• **Task objective**
The forum thread below has a heading "Possible Causes and Ideas." Summarize each point listed under it in one line.

• **Source document**
Sluggish Performance using ITextSharp XMLWorkerHelper and Parsing HTML

2k views Asked by At

I've recently encountered a performance issue involving ITextSharp taking extremely long times (often 30+ seconds) to render HTML content (being passed from an HTML Editor such as CKEditor, TinyMCE, etc).

Previously, the HTMLWorker was used to parse the content and it worked great. It was fast and fairly accurate, however when more complex HTML (such as tables, ordered lists and unordered lists) began to be passed in, it started to falter :

//The HTML Worker was quick, however it's weaknesses began to show with more 
//complex HTML
List<IElement> objects = HTMLWorker.ParseToList(sr, ss);

The complex markup is a requirement in this situation and rather than attempting to perform Regular Expression surgery and other nasty things to try and fix these issues, I elected to use the XMLWorker to handle parsing.

//This outputs everything perfectly and retains all of the proper styling that is
//needed. However, when things get complex it gets sluggish
XMLWorkerHelper.GetInstance().ParseXHtml(writer,document,stringReader);

The XMLWorker results were incredible and it output everything just as we needed, but it's performance rendered it nearly unusable. As the complexity of the contents increased (through additional tables, styles and lists) so did the loading times.

The line above appears to be the performance bottleneck and trying several different alternatives using it didn't help at all (such as creating a basic custom XmlHandler).

Possible Causes and Ideas

  • I tried going through and stripping out any extraneous and invalid markup from the contents that are being passed in, but that did little.

  • Could the issue be with iTextSharp itself and how the XMLWorkerHelper is working? I attempted to use the SAME input within the iText XML Helper Demo here and it was amazingly fast. I figured the performance would be at least comparable.

  • Current considerations would be using a method of storage to actual store the rendered PDFs and then retrieving them on-demand as opposed to generating them dynamically. I would prefer to avoid this but it's on the table.

  • The Content is being pasted from Microsoft Word (cringe) which I have tried to clean up as much as possible, but I don't believe to be a major issue since the iText Demo mentioned above had no major issues with the same content.

  • Possible alternatives to using iTextSharp?

I would be glad to provide any additional details and code that I can.

1

There are 1 answers

0
Rion Williams On BEST ANSWER

Although this issue is a few years old, I thought that I would let any future readers know that I eventually elected to use wkhtmltopdf library via the TuesPechkin project.

The performance was a significant improvement over iTextSharp and it has great documentation with implementation examples for a variety of scenarios that may suit your existing project.

• **Data section**
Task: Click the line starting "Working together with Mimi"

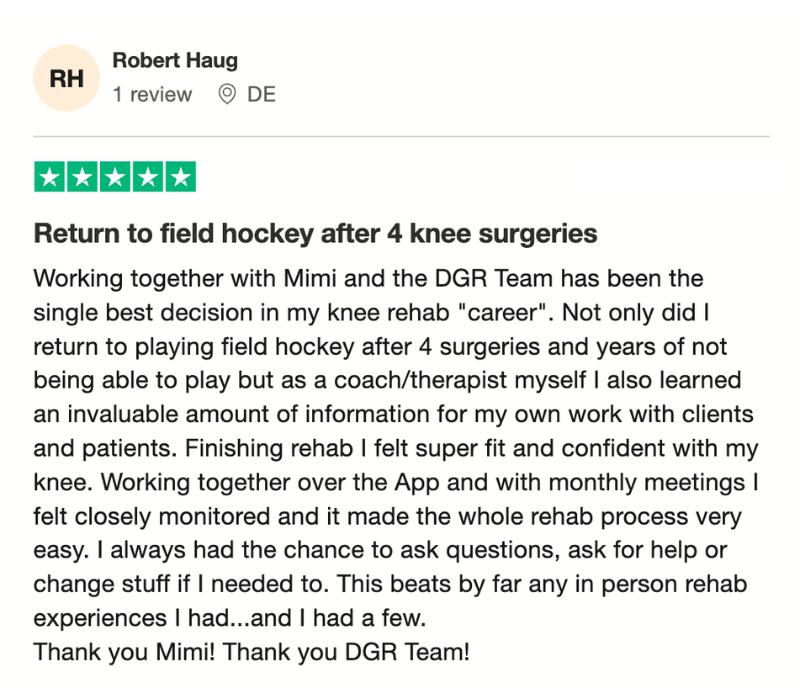Action: click(x=368, y=279)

• **Task output**
- Stripping extraneous and invalid markup from the input content was tried, but it did little.
- The problem might lie in iTextSharp itself and how XMLWorkerHelper works, since the same input ran very fast in the iText XML Helper Demo.
- Rendered PDFs could be stored and retrieved on demand instead of being generated dynamically, though this is not preferred.
- The content is pasted from Microsoft Word and has been cleaned up, but this is likely not a major issue because the iText Demo handled the same content well.
- Alternatives to iTextSharp might be possible.